When co-regulating the Notch, Wnt, and SHH signaling pathways, the SHH pathway enhances the synergistic effects of the Notch and Wnt pathways to induce greater sensory progenitor cell proliferation not only in the HC area, but also in the GER of the cochlea. Some genes are involved in mediating the crosstalk between these signaling pathways (Chen et al. 2017), and the interaction of these signaling pathways promotes sensory progenitor cell proliferation and HC regeneration.
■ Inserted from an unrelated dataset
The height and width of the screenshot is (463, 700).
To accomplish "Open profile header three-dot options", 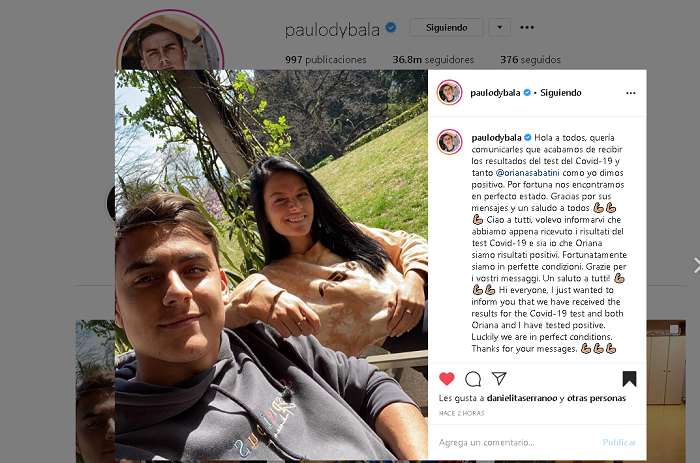I will pos(527,27).
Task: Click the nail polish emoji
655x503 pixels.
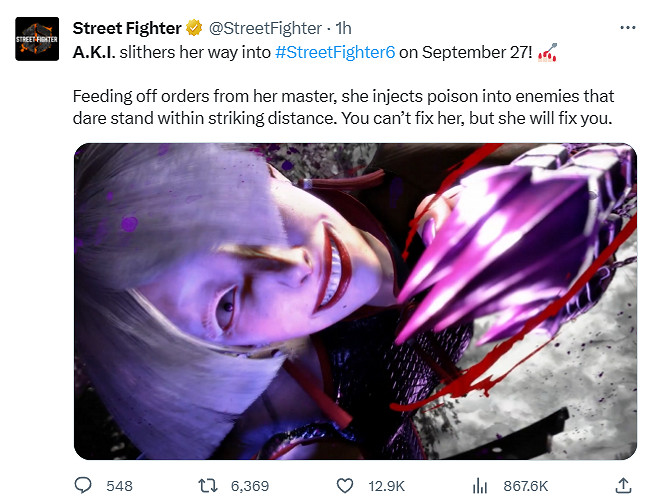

Some important genes involved in HC differentiation and regeneration, such as p27, Hes1, and Hes5, are expressed in the GER of the cochlea at different stages (Zheng et al. 2000; Zine et al. 2001). Hes1 and Hes5 are negative regulatory genes of HC differentiation and might participate in HC differentiation by antagonizing Atoh1. Hes1 was mainly expressed in the GER and lesser epithelial ridge, while Hes5 was mainly expressed in the lesser epithelial ridge and in only a narrow band of cells in the GER (Gemmell and Nelson 1992). Hes5-deficient mice have extra HCs, and the extra HCs also express Atoh1 (Zine et al. 2001). In our study, co-regulating the Notch, Wnt, and SHH pathways downregulated Hes1 and upregulated Atoh1 more so than in the mice in which only Notch and Wnt pathways were co-regulated, and this might be the reason why there was greater sensory progenitor cell proliferation in the GER of the cochlea. The inner HCs might be derived from the cells on the farthest side of the GER (Gemmell and Nelson 1992). Taken together, our results suggest that co-regulating the Notch, Wnt, and SHH pathways is an effective way to induce more sensory progenitor cell proliferation that might lead to the regeneration of new inner HCs.

Conclusions

In summary, we report that inhibition of the Notch signaling pathway and activation of the Wnt signaling pathway can induce SC proliferation and new HC regeneration after the HCs have been damaged and that this effect is further promoted by upregulation of the SHH signaling pathway. Thus, co-regulation of the Notch, Wnt, and SHH signaling pathways might provide a new and effective method for inducing sensory progenitor cell proliferation and HC regeneration after HC damage in the mammalian inner ear and for restoring hearing and balance functions.